Start of Task data
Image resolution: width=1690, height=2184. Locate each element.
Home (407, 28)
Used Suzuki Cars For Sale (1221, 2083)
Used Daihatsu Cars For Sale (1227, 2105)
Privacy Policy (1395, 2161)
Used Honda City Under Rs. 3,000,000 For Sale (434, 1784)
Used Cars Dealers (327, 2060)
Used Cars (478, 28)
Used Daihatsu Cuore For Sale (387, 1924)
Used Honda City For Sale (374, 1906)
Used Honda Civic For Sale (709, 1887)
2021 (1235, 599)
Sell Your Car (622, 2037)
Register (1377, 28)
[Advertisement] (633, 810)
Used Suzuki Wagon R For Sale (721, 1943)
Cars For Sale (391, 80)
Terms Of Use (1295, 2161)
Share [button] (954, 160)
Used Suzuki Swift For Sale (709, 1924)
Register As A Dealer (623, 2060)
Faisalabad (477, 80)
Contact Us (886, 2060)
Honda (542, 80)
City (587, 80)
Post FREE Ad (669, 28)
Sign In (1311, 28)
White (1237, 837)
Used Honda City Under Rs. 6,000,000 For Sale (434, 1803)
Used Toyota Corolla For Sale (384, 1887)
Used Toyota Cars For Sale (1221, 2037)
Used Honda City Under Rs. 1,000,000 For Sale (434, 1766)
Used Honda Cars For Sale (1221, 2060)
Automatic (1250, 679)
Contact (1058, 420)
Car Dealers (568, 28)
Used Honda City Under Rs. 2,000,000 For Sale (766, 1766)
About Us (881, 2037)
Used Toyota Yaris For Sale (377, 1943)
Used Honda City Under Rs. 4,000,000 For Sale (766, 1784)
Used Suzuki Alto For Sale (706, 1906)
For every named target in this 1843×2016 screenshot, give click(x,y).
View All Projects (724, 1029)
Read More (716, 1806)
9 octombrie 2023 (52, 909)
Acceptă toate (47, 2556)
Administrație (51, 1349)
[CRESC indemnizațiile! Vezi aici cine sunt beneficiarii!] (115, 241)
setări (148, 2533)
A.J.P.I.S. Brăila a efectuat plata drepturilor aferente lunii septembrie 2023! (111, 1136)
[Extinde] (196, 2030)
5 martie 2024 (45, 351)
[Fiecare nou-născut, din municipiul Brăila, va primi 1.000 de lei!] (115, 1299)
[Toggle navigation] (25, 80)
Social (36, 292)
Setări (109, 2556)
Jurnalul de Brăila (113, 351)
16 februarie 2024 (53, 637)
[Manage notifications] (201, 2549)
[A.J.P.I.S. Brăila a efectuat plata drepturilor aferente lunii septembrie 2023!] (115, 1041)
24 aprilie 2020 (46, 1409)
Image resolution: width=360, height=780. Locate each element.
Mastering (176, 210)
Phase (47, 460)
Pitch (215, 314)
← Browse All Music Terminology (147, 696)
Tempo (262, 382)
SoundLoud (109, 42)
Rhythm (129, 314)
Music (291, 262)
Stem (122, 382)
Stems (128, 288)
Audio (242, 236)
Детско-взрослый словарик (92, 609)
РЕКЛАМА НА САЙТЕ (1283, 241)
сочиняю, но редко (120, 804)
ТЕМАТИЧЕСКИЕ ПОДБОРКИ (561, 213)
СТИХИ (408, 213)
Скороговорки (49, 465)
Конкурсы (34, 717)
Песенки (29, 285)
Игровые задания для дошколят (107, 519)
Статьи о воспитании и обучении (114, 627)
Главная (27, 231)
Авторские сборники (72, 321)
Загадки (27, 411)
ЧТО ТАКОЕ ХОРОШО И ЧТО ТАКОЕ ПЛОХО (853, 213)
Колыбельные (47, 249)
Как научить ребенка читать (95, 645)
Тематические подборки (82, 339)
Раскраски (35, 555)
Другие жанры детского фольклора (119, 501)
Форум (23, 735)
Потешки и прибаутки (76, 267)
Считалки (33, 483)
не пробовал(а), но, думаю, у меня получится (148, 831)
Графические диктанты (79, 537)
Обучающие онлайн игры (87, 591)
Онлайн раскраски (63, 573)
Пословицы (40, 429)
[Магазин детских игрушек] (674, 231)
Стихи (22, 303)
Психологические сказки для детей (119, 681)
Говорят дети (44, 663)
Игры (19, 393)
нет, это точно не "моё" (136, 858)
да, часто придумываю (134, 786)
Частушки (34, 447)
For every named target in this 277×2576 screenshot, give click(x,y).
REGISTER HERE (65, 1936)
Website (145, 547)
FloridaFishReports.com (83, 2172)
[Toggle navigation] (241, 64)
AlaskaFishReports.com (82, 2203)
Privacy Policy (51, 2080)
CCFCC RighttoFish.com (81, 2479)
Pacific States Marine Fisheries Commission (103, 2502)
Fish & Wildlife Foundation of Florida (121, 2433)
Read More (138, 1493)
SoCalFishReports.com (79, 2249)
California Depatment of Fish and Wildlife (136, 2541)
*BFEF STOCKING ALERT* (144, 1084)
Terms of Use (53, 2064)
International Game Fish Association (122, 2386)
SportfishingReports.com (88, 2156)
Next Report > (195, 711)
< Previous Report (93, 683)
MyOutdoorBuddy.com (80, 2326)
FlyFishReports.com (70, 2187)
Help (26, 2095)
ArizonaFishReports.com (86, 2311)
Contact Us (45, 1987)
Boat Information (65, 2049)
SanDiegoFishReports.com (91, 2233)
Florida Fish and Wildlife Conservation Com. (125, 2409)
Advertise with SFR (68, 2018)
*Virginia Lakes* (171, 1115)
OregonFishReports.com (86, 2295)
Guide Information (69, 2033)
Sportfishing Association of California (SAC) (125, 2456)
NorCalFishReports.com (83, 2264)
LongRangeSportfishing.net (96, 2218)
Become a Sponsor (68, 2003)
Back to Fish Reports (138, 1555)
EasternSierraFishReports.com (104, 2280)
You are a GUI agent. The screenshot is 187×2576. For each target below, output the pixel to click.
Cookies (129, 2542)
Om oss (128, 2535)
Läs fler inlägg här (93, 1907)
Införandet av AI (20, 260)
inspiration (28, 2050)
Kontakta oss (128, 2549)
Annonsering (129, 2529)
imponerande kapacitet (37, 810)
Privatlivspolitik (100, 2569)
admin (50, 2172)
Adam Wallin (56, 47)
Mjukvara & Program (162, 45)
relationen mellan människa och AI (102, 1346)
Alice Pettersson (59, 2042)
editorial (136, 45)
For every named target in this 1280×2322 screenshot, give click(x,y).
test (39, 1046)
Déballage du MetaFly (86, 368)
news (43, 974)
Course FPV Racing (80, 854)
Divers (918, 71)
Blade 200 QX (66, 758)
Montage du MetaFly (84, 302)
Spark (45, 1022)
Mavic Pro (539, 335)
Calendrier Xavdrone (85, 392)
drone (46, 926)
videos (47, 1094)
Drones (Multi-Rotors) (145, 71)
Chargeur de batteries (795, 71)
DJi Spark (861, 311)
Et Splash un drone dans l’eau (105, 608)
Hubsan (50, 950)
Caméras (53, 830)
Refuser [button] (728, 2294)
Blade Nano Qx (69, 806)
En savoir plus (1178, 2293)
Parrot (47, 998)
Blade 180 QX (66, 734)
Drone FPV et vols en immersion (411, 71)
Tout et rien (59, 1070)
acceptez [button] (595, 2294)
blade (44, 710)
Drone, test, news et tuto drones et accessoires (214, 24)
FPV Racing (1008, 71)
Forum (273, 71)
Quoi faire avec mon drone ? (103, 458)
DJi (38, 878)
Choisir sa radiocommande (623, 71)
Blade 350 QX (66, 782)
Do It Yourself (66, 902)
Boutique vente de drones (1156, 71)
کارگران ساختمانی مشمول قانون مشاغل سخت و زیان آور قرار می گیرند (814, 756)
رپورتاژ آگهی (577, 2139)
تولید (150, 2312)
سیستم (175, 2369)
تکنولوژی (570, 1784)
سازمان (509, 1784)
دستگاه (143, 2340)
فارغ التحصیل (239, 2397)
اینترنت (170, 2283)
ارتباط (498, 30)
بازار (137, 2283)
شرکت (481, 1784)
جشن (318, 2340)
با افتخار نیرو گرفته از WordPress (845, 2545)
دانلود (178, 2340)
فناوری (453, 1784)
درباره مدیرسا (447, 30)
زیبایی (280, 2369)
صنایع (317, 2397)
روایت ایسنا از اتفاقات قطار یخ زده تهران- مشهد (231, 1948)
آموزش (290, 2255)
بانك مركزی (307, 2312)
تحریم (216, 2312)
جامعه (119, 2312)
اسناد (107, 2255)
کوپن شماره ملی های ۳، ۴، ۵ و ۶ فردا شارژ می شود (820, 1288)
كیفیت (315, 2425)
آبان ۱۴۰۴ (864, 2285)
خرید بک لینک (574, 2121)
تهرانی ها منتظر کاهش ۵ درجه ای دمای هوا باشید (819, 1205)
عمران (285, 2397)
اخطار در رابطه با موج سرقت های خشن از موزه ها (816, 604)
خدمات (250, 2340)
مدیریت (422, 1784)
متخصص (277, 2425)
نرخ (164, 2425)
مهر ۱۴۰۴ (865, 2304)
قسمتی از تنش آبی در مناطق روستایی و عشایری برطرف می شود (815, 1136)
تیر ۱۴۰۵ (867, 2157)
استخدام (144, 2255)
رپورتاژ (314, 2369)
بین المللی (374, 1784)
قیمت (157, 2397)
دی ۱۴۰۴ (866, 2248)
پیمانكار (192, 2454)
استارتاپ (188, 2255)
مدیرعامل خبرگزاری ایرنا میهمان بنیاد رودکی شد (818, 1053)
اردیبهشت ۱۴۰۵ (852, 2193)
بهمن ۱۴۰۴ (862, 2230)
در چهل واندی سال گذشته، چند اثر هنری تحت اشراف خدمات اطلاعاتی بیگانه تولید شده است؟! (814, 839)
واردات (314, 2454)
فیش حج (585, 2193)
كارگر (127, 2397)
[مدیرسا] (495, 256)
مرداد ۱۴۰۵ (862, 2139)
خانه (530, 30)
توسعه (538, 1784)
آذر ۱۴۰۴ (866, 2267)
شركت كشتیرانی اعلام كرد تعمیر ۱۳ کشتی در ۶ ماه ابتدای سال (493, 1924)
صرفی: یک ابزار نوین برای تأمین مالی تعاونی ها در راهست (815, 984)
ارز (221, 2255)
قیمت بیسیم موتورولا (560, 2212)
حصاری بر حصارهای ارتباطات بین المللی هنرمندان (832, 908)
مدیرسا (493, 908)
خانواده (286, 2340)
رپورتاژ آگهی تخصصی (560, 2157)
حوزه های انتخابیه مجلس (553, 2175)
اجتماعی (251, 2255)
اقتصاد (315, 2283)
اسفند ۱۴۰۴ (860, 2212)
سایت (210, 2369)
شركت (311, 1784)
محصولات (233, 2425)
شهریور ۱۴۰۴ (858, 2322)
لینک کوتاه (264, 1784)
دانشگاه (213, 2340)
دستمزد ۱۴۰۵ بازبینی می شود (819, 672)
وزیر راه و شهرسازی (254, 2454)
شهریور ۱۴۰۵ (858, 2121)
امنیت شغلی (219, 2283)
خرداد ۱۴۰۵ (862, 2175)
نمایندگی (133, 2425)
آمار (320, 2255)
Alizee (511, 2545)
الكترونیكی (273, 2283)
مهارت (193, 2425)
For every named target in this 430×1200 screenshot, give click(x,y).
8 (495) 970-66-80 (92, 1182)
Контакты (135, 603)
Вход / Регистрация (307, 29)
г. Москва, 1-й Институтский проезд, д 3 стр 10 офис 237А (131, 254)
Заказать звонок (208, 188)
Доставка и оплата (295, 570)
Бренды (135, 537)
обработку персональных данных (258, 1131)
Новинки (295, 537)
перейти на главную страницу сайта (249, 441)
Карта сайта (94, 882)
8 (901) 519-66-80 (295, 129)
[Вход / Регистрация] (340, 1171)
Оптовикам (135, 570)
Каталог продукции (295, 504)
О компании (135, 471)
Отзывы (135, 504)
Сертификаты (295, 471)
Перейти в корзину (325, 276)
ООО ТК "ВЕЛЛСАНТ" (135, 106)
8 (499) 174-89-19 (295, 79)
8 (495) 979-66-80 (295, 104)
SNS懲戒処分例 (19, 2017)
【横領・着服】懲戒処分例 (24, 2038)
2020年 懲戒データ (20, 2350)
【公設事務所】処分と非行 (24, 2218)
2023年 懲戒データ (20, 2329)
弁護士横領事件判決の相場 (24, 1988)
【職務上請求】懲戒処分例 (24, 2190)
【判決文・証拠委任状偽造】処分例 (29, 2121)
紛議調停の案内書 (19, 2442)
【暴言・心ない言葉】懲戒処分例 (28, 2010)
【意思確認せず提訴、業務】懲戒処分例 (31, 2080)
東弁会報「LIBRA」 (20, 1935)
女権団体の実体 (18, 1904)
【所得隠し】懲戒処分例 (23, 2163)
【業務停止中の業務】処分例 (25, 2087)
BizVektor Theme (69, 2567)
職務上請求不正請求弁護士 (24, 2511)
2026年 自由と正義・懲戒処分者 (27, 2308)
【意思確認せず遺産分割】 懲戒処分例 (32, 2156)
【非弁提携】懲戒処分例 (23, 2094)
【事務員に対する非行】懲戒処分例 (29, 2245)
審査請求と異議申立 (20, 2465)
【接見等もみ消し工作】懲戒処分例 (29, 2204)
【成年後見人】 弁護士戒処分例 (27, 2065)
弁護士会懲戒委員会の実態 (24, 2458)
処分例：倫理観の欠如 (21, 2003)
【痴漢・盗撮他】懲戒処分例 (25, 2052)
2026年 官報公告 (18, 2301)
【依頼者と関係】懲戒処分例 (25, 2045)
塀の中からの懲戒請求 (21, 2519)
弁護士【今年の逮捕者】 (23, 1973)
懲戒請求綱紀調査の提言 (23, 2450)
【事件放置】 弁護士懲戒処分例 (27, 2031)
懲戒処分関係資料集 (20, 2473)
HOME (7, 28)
End of Task data
How to complete this task: The answer should consist of every line above in which "click" appears.

Output for this exercise:
For every named target in this 1843×2016 screenshot, give click(x,y).
For every named target in this 277×2576 screenshot, give click(x,y).
You are a GUI agent. The screenshot is 187×2576. For each target below, output the pixel to click.
For every named target in this 1280×2322 screenshot, give click(x,y).
For every named target in this 430×1200 screenshot, give click(x,y).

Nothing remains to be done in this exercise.